'''

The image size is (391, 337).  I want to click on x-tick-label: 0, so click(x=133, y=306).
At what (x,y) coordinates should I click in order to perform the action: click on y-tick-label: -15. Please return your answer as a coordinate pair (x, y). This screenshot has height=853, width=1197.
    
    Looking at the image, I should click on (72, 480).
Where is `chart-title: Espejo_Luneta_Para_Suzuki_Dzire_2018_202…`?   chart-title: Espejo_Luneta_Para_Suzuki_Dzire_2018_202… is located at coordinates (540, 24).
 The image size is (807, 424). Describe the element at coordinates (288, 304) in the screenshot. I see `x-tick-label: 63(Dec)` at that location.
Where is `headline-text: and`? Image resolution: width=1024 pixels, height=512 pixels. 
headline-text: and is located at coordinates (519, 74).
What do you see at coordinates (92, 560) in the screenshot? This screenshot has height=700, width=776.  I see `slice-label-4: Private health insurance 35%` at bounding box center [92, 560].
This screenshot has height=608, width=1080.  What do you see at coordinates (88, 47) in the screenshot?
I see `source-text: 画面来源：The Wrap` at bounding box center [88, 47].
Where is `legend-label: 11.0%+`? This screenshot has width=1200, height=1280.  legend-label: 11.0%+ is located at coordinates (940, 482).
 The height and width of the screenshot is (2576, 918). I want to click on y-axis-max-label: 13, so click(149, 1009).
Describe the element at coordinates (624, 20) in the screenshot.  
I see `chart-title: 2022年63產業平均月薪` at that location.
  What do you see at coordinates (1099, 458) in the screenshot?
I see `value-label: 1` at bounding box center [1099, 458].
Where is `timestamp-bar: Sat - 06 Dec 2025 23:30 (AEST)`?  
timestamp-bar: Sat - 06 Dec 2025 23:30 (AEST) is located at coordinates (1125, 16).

'''

# [What you will do]
Repeat the data above, swapping every "Where is" for "Where can I find" and leaving everything else untouched.

# [Written solution]
The image size is (391, 337).  I want to click on x-tick-label: 0, so click(x=133, y=306).
At what (x,y) coordinates should I click in order to perform the action: click on y-tick-label: -15. Please return your answer as a coordinate pair (x, y). This screenshot has height=853, width=1197.
    
    Looking at the image, I should click on (72, 480).
Where can I find `chart-title: Espejo_Luneta_Para_Suzuki_Dzire_2018_202…`?   chart-title: Espejo_Luneta_Para_Suzuki_Dzire_2018_202… is located at coordinates (540, 24).
 The image size is (807, 424). Describe the element at coordinates (288, 304) in the screenshot. I see `x-tick-label: 63(Dec)` at that location.
Where can I find `headline-text: and`? Image resolution: width=1024 pixels, height=512 pixels. 
headline-text: and is located at coordinates (519, 74).
What do you see at coordinates (92, 560) in the screenshot? This screenshot has height=700, width=776.  I see `slice-label-4: Private health insurance 35%` at bounding box center [92, 560].
This screenshot has height=608, width=1080.  What do you see at coordinates (88, 47) in the screenshot?
I see `source-text: 画面来源：The Wrap` at bounding box center [88, 47].
Where can I find `legend-label: 11.0%+`? This screenshot has width=1200, height=1280.  legend-label: 11.0%+ is located at coordinates (940, 482).
 The height and width of the screenshot is (2576, 918). I want to click on y-axis-max-label: 13, so click(149, 1009).
Describe the element at coordinates (624, 20) in the screenshot.  
I see `chart-title: 2022年63產業平均月薪` at that location.
  What do you see at coordinates (1099, 458) in the screenshot?
I see `value-label: 1` at bounding box center [1099, 458].
Where can I find `timestamp-bar: Sat - 06 Dec 2025 23:30 (AEST)`?  
timestamp-bar: Sat - 06 Dec 2025 23:30 (AEST) is located at coordinates (1125, 16).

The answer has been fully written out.